For the data below, restate word for word only the lines from the line containing "twitter.com/inw... (306, 1505)" through the line containing "twitter.com/UHD... (672, 962)", both ends included.
*** Stored data ***
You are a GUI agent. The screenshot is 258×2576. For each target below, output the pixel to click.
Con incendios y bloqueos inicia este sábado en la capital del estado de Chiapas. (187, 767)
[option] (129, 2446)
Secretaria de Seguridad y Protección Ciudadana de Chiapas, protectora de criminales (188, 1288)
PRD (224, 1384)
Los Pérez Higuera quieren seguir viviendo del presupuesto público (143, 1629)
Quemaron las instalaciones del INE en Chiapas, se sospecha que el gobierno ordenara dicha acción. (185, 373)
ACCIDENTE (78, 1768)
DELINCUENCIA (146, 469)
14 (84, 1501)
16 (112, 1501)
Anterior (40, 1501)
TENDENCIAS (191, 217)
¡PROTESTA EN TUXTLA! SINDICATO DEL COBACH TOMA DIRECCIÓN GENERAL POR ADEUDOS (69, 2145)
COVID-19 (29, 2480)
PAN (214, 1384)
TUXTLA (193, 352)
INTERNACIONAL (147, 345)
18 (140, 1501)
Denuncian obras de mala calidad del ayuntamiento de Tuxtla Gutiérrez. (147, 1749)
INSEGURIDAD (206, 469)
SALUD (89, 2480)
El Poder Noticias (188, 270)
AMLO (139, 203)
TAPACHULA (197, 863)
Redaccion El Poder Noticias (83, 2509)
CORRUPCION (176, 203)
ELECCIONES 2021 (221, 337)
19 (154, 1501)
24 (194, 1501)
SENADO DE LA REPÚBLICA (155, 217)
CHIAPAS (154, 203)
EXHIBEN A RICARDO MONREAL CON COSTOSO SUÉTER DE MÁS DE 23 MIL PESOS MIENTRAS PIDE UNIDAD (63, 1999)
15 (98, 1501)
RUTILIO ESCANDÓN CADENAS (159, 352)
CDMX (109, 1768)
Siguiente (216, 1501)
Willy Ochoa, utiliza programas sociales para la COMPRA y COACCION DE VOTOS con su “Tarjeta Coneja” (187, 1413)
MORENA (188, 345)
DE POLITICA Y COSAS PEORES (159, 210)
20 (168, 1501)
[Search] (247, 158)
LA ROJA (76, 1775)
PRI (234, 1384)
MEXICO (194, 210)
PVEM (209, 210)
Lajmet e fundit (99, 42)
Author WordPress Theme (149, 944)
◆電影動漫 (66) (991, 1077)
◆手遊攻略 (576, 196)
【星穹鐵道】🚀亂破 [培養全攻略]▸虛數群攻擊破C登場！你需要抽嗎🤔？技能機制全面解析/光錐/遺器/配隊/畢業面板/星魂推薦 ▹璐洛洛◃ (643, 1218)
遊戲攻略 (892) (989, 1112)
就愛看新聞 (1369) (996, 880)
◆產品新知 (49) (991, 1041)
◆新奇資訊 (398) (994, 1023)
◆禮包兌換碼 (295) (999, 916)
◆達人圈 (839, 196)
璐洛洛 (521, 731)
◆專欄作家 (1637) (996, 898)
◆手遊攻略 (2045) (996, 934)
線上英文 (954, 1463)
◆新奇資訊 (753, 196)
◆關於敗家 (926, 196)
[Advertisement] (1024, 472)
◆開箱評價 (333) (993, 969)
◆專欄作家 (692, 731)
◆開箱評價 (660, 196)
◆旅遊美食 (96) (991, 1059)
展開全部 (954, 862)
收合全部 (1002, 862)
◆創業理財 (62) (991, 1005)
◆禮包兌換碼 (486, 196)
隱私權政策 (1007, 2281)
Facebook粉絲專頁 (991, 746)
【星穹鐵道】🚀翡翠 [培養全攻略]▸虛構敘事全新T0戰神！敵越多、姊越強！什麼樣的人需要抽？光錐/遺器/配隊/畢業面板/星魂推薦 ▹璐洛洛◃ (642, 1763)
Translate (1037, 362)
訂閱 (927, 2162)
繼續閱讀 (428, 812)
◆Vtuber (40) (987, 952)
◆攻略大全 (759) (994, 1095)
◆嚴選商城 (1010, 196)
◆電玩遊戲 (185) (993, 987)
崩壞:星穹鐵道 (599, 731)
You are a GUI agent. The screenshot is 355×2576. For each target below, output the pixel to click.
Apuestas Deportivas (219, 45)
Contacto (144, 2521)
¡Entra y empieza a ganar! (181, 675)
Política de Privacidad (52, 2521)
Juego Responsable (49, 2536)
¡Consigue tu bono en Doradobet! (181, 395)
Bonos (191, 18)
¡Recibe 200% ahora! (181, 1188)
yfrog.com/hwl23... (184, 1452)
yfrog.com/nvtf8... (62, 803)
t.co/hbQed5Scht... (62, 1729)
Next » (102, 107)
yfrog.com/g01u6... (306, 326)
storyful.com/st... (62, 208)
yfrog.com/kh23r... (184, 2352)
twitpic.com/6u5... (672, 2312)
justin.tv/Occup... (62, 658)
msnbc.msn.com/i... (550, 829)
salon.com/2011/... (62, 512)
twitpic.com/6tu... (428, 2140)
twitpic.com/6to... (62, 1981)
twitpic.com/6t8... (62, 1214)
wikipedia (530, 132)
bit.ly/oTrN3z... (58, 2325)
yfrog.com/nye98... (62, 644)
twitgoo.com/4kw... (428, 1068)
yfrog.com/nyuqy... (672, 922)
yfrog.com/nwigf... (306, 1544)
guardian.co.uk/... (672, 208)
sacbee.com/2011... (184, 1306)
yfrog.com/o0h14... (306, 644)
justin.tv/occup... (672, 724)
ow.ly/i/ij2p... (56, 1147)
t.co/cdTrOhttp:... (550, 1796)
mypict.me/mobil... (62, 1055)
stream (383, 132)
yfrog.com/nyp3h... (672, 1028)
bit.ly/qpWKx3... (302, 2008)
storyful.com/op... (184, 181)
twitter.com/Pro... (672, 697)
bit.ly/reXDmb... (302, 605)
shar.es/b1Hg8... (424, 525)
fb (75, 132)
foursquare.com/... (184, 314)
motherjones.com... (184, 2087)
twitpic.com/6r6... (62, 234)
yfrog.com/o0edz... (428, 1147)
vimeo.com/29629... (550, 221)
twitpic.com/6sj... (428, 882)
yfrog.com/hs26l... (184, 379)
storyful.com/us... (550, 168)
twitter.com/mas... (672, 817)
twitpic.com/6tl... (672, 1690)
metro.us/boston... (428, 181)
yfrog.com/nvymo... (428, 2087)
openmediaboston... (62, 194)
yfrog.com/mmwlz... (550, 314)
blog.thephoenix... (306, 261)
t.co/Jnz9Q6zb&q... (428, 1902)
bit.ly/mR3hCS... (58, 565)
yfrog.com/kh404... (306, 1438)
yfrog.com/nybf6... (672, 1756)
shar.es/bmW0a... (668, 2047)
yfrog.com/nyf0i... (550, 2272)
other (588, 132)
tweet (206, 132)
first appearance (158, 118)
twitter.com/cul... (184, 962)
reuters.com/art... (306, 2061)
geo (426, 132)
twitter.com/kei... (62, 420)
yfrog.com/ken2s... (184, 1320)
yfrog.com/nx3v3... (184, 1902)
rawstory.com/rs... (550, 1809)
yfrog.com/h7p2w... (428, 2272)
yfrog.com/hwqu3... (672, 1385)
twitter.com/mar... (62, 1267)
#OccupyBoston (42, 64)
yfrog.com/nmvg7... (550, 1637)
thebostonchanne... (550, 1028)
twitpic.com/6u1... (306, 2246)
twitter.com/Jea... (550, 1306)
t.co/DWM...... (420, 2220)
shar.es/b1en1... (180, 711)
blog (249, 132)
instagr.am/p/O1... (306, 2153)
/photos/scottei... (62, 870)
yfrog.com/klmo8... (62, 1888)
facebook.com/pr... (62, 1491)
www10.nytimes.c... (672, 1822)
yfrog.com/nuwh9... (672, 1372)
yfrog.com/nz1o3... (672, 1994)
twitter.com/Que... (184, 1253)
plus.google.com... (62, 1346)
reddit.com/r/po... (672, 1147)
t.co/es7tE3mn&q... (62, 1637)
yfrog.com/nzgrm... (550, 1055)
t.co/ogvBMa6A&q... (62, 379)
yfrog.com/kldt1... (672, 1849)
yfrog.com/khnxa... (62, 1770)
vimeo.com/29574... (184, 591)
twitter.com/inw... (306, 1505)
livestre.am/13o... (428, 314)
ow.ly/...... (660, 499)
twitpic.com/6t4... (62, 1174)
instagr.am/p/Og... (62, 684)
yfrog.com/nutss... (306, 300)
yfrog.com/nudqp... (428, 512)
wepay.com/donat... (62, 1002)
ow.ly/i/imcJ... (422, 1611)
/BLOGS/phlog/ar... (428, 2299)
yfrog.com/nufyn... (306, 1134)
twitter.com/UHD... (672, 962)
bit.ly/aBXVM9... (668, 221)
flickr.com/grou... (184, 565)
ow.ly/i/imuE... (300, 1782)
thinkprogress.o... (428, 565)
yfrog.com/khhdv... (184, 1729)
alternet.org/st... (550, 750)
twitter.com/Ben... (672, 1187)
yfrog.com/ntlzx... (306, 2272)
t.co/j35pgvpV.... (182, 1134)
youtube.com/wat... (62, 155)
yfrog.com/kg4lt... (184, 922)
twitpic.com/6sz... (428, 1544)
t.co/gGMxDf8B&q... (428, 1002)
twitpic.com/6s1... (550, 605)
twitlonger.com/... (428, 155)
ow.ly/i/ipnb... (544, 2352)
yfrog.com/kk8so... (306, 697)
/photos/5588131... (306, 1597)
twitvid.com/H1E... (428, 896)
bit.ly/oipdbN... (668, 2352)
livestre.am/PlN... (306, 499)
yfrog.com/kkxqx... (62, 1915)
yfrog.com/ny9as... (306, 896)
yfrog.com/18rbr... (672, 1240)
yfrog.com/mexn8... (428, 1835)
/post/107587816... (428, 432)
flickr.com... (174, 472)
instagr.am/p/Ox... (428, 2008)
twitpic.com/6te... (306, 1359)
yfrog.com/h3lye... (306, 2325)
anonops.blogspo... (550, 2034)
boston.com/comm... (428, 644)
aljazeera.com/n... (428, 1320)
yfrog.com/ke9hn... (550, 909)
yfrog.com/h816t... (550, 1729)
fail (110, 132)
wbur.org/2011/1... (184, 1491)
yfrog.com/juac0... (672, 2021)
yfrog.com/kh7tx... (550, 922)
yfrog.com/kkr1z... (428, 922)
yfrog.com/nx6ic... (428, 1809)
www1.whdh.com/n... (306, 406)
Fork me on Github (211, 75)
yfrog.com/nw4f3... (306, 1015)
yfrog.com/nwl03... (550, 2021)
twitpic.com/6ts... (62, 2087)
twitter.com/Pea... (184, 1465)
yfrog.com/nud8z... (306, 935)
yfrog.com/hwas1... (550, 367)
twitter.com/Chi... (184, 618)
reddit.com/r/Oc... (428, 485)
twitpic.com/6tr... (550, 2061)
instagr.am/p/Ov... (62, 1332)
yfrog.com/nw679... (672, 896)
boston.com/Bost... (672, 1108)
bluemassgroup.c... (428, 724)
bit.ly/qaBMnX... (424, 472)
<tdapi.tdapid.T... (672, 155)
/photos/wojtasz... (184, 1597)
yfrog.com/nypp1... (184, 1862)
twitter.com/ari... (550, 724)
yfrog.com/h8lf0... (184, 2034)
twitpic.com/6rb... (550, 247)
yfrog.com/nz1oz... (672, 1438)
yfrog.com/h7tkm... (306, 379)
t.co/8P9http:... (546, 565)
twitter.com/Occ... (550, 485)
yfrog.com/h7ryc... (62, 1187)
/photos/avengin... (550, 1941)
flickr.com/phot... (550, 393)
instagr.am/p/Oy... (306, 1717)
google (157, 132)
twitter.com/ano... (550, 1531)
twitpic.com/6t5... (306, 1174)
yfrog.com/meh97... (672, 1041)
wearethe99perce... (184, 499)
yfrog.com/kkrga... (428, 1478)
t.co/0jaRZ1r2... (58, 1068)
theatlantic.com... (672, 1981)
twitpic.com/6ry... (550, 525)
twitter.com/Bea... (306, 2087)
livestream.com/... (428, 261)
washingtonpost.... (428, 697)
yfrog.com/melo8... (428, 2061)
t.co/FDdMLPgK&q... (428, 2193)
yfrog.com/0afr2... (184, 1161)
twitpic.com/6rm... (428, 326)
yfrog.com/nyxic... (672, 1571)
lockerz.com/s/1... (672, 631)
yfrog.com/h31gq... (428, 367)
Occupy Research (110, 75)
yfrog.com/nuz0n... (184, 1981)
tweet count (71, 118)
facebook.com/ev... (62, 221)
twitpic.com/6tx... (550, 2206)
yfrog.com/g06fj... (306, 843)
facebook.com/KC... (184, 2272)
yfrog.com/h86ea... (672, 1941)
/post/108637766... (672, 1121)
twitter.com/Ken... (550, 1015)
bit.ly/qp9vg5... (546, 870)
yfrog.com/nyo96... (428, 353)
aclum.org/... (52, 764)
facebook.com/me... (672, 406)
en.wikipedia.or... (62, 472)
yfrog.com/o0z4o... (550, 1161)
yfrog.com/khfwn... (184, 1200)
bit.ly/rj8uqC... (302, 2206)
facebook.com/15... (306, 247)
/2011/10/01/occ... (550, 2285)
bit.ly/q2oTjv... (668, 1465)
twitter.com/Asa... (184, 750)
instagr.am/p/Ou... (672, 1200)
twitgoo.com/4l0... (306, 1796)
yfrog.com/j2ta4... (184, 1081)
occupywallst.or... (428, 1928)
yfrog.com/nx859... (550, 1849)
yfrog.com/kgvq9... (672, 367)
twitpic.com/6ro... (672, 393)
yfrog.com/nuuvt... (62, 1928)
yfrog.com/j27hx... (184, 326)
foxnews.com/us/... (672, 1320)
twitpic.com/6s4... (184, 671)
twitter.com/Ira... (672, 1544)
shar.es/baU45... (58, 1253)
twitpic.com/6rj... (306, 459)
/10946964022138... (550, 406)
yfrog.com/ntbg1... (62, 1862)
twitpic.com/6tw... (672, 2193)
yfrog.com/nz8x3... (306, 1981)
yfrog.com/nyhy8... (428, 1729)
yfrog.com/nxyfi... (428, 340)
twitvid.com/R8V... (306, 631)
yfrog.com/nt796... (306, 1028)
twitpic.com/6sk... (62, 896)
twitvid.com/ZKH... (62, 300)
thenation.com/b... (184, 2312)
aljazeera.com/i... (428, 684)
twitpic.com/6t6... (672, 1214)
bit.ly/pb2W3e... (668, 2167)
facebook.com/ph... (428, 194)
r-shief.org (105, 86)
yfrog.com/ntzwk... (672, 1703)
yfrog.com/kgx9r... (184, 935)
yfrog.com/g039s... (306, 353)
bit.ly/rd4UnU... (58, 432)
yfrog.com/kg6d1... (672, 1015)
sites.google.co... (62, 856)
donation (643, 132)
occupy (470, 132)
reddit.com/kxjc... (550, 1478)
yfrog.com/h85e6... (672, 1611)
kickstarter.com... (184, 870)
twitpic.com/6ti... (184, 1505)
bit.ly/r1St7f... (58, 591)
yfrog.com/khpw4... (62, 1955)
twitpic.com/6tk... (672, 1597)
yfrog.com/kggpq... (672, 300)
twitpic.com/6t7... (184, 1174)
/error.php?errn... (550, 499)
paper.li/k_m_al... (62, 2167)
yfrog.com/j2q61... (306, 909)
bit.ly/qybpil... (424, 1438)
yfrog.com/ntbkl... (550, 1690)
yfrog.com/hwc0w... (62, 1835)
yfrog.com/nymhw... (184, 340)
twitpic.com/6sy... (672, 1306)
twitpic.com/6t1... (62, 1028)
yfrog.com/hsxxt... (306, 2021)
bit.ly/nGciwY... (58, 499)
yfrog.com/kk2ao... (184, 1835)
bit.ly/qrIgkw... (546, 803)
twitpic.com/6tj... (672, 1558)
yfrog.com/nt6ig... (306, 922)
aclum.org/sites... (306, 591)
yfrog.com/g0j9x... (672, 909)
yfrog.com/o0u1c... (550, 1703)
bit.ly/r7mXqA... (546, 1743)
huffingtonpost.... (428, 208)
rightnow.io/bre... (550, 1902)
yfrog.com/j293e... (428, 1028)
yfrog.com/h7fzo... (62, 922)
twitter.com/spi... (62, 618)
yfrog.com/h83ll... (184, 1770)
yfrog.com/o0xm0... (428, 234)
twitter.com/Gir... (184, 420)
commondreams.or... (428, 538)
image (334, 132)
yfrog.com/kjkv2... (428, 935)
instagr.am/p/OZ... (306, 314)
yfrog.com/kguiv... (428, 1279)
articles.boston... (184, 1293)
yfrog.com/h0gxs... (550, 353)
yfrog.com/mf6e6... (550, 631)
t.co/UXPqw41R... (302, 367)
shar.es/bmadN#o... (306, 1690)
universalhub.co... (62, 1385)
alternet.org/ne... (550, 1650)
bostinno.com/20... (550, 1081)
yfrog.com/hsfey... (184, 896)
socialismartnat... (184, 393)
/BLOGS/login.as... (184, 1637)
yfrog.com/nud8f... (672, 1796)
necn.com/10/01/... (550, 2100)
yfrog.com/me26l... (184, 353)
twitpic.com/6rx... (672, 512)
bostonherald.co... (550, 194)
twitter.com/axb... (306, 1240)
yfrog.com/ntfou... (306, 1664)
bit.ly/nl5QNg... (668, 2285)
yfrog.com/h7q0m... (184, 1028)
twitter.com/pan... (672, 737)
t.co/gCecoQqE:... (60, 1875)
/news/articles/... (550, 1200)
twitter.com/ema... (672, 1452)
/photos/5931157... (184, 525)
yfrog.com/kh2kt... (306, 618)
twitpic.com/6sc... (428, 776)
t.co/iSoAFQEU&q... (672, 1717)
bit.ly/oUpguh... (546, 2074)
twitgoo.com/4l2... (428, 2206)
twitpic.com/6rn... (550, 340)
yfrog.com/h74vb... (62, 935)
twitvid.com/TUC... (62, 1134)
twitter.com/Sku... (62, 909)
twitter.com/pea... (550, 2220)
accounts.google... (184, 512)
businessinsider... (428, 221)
*** End of Stored data ***
Response box>
twitter.com/inw... (306, 1505)
livestre.am/13o... (428, 314)
ow.ly/...... (660, 499)
twitpic.com/6t4... (62, 1174)
instagr.am/p/Og... (62, 684)
yfrog.com/nutss... (306, 300)
yfrog.com/nudqp... (428, 512)
wepay.com/donat... (62, 1002)
ow.ly/i/imcJ... (422, 1611)
/BLOGS/phlog/ar... (428, 2299)
yfrog.com/nufyn... (306, 1134)
twitter.com/UHD... (672, 962)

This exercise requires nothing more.